Record list:
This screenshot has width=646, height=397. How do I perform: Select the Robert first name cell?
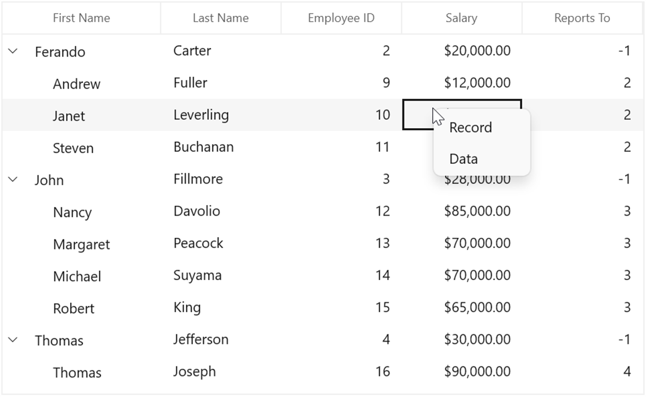point(81,308)

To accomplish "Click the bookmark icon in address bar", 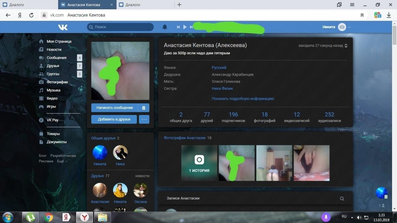I will click(x=362, y=15).
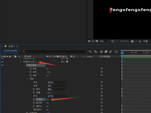
Task: Take snapshot with the camera icon
Action: tap(132, 41)
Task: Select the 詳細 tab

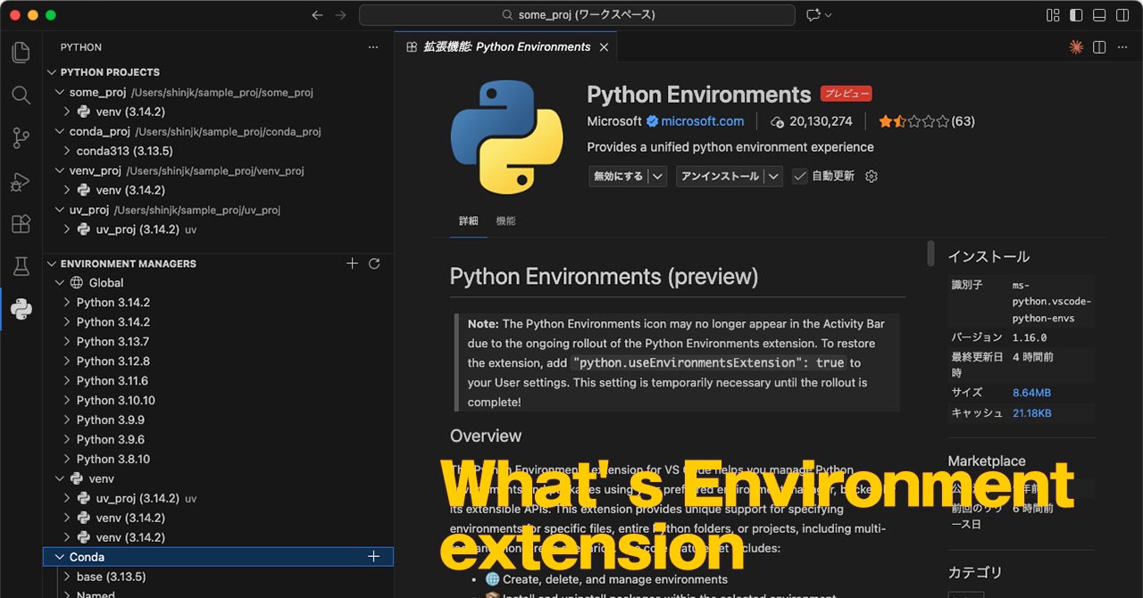Action: [468, 220]
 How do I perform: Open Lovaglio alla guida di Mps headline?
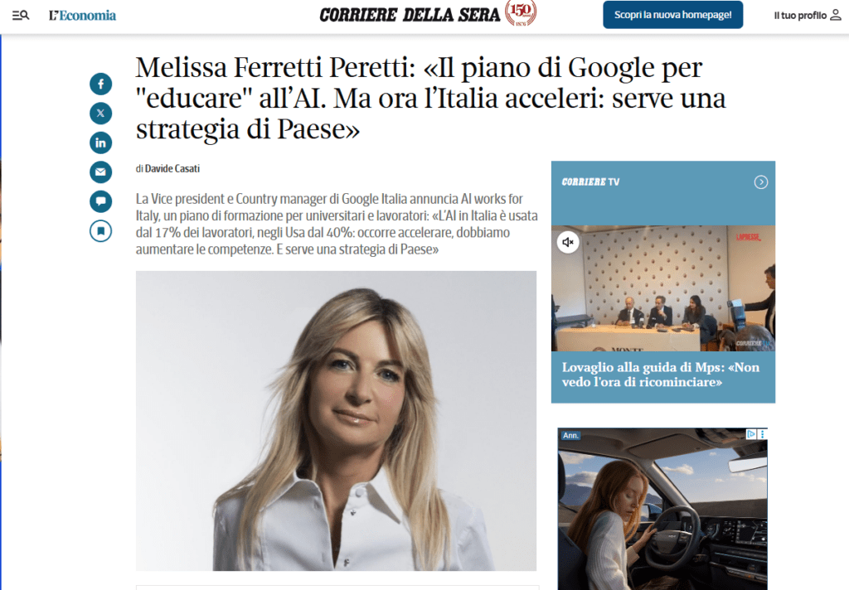tap(661, 375)
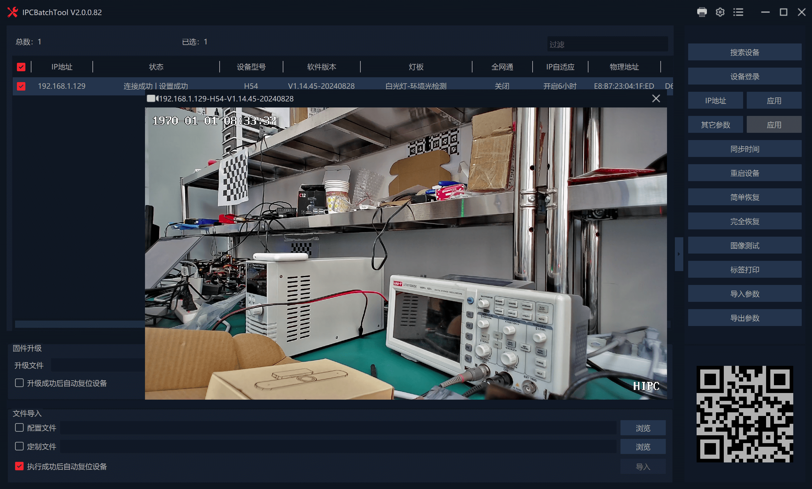Click the 软件版本 column header
Viewport: 812px width, 489px height.
point(321,67)
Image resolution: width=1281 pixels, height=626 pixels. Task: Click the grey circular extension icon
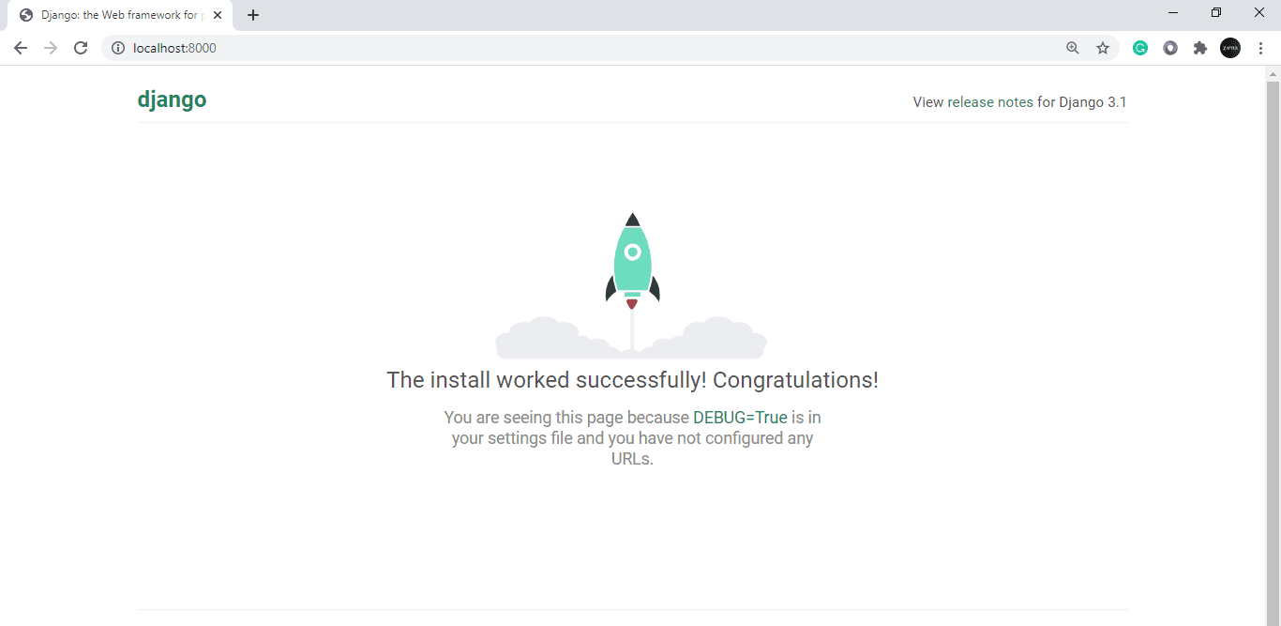[1169, 47]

Your goal: Extract the part of the data that opens with the line containing "Task: Select the 詳細 tab" and runs through the end of the data, both ends included, and leave the pictures out.

Final result:
Task: Select the 詳細 tab

Action: [468, 220]
 How do I perform: Open Lovaglio alla guida di Mps headline?
tap(661, 375)
Click the 软件版本 column header
Viewport: 812px width, 489px height.
point(321,67)
Image resolution: width=1281 pixels, height=626 pixels. Task: Click the grey circular extension icon
[1169, 47]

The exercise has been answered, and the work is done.